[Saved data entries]
******************************

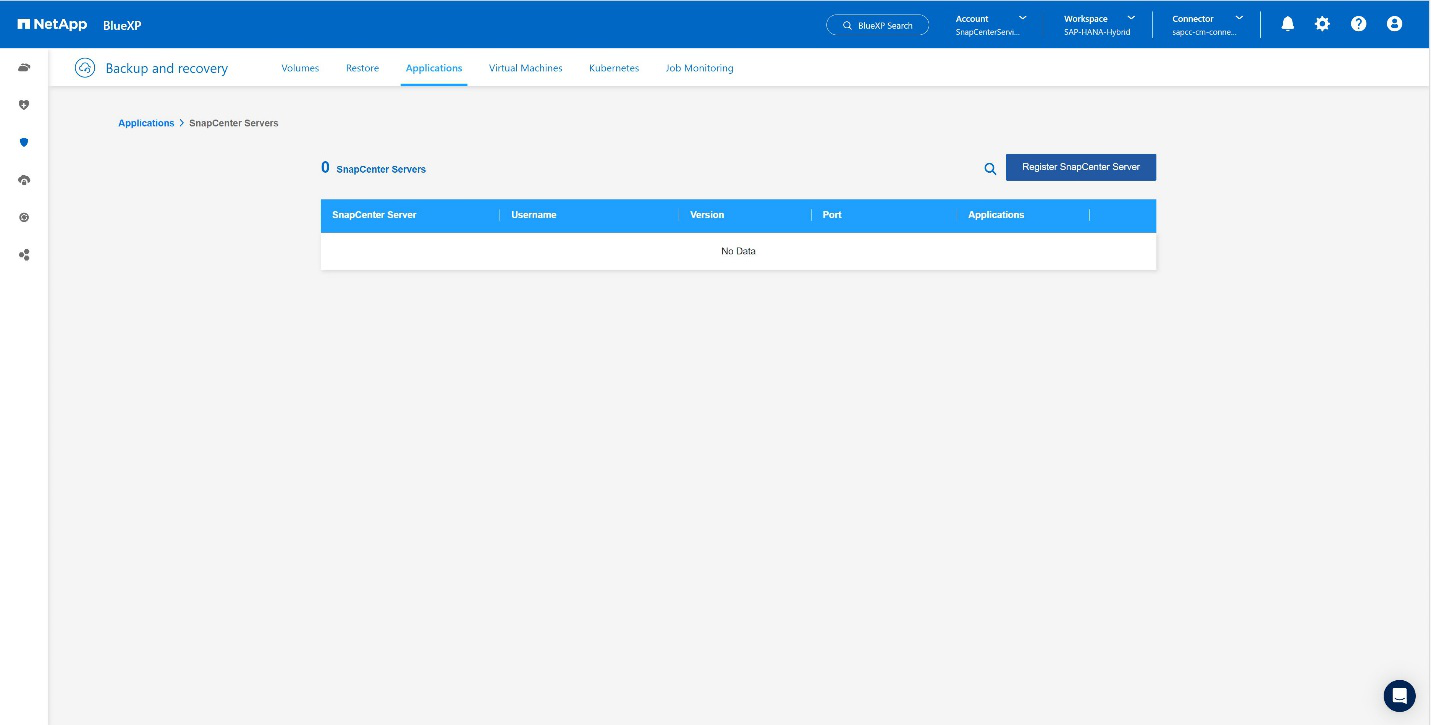Open the settings gear icon
This screenshot has height=725, width=1431.
1322,24
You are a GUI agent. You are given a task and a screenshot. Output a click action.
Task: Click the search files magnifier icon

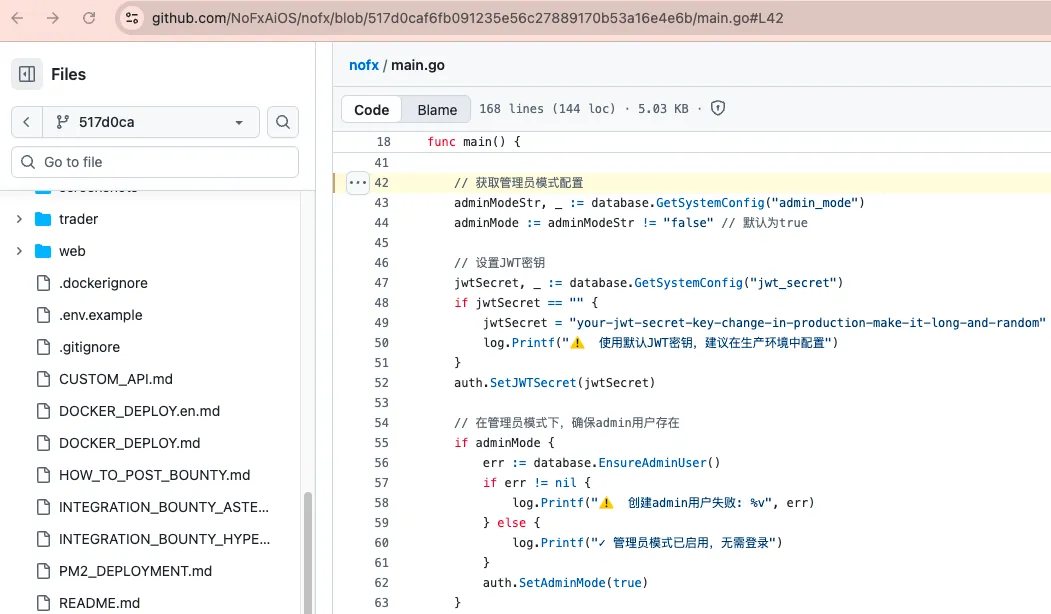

******************************

▸ WORK REQUIRED:
Nothing but the lines from the one containing "You are a GUI" through the end of the entries should be written out, exactly and without pictures.

▸ ANSWER SECTION:
You are a GUI agent. You are given a task and a screenshot. Output a click action.
Task: Click the search files magnifier icon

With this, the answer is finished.